Teaching


Student Participation in the Burnham-Nobles Archive

The cases in the Burnham-Nobles Archive were investigated by CRRJ students, legal staff, and volunteer attorneys, while the records of the federal and advocacy organizations were obtained by our historian, Dr. Jay Driskell. Because not all of the cases have been thoroughly researched, the case files are uneven: some reflect comprehensive research and others are less robust. CRRJ’s investigations are ongoing as are Dr. Driskell’s collection efforts, and as new data are collected it will be included in the Archive.

CRRJ students have been involved with the Archive in a variety of ways. Through clinics, co-ops, and public lectures, CRRJ offers instruction in a range of fields about the history of anti-Black racial violence and the resistance movements it spawned. Students are also engaged in the work of redress: collaborating with families and communities, they have designed and advocated for measures including official proclamations and apologies honoring victims, truth commissions, museum exhibitions, and amicus curiae briefs. For many of the cases in the Archive, students have prepared essays reporting on their investigations. These essays are available on request. The essays have been reviewed by CRRJ faculty and editors, but they have not been comprehensively fact-checked.

Many students conducted research at the locations where the crimes took place and some have helped the affected families engage with the work of community restoration. CRRJ works closely with communities seeking to address these wrongs and to meet the responsibilities and obligations that they engender. Rooted in a human rights framework, these restorative justice initiatives are based on the historical record. Meant to foster social reconciliation and deepen public understanding of the dynamics and legacies of racial violence, the politics and culture of resistance, and the relationship between these past experiences and present practices of exclusion, inequity and injustice, these initiatives are a critical aspect of CRRJ’s work.

Students from the Northeastern University School of Journalism have created videos and podcasts based on the cases in the Archive, and these materials may also be available on request.


Educational Materials

CRRJ seeks to provide communities that are affected by this history with free and full access to the Archive, and to use the Archive to support community-based research, writing, cultural expression, and knowledge production. CRRJ editors have compiled a book containing student essays and explanatory material from foundational civil rights thinkers and activists such as Frederick Douglass, Ida Barnett-Wells, and W.E.B. DuBois; this resource is forthcoming. CRRJ launched The Racial Redress and Reparations Lab to advance this work through community education and engagement that can lead to successful repair and recognition. Working with public officials and community stakeholders, the Lab offers expertise in designing reparative projects, historical and legal research, convening assistance, and policy development.

CRRJ has also developed curricula and “train the trainer” materials, modules, and videos to assist teachers and trainers of criminal justice professionals, and to inform the public about the history that is the subject of the Burnham-Nobles Archive. The primary source documents in the Archive offer rich opportunities for teaching students how to analyze such materials, and, as well, the sources offer rich opportunities to reconstruct the experiences of the people of the Jim Crow period and their near descendants.

- _SUPPLIED MATERIAL_:
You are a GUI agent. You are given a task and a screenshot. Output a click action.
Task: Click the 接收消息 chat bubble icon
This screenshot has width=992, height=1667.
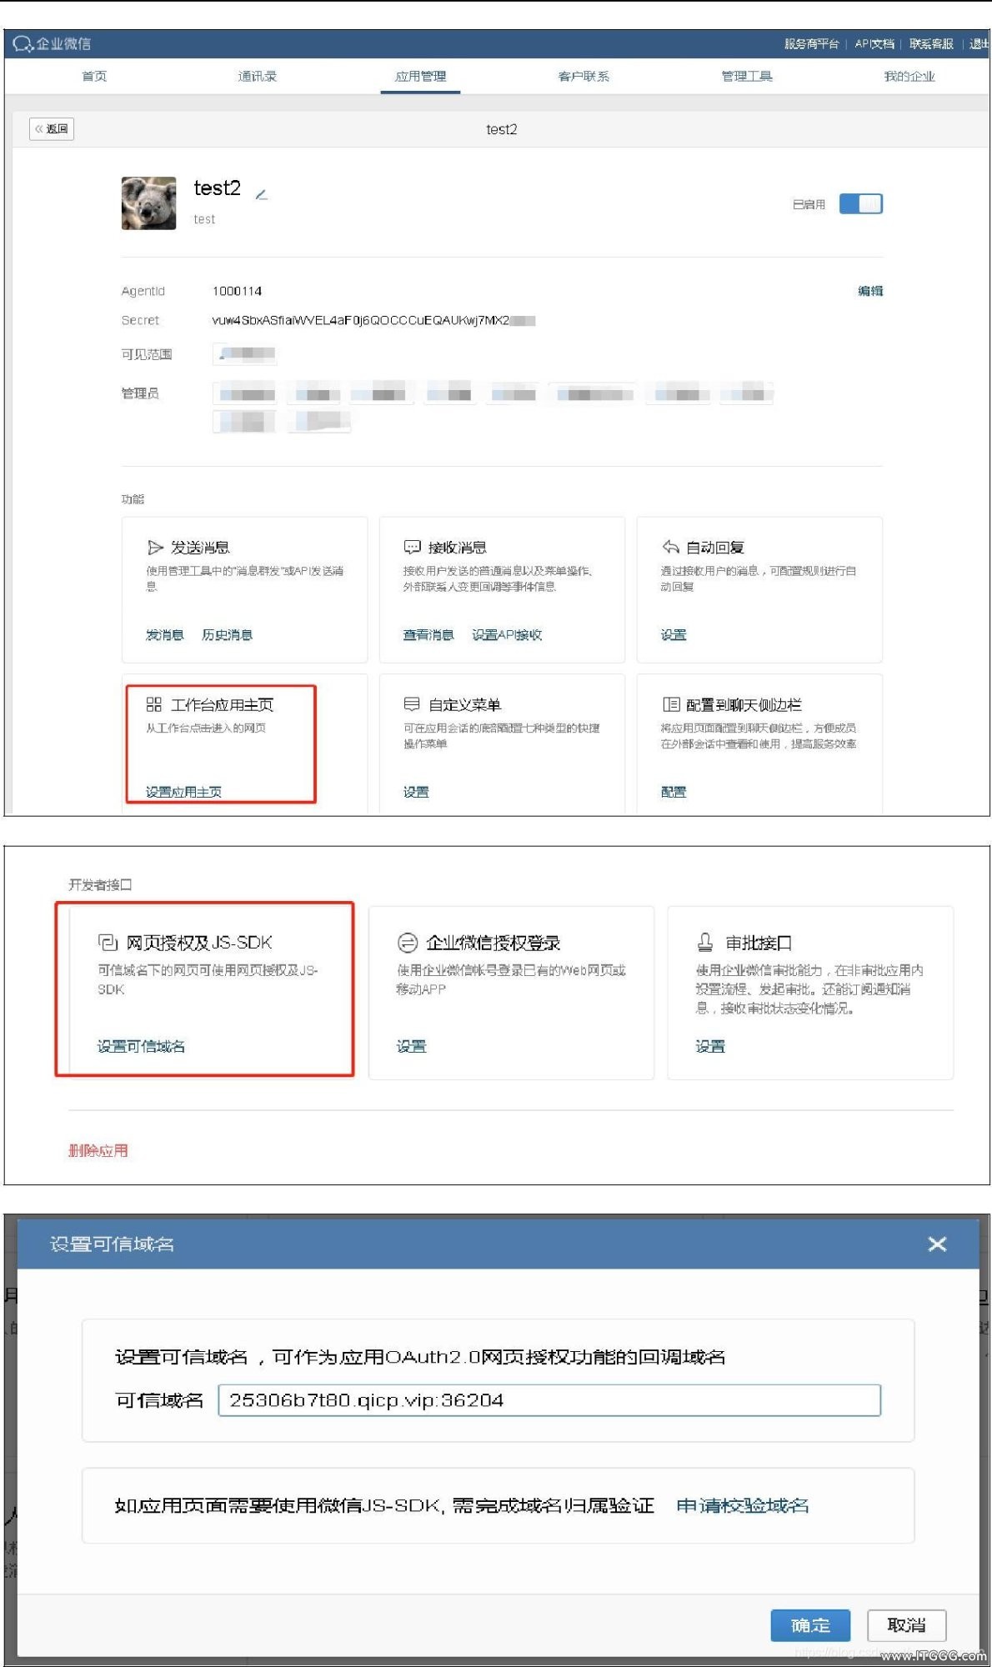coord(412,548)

- _PROMPT 1_: List each area of expertise that the teaching passage says The Racial Redress and Reparations Lab offers.
- _PROMPT 2_: According to the teaching passage, who obtained the records of the federal and advocacy organizations in the Burnham-Nobles Archive?

- _REPLY 1_:
- Designing reparative projects
- Historical and legal research
- Convening assistance
- Policy development

- _REPLY 2_: CRRJ's historian, Dr. Jay Driskell, obtained them.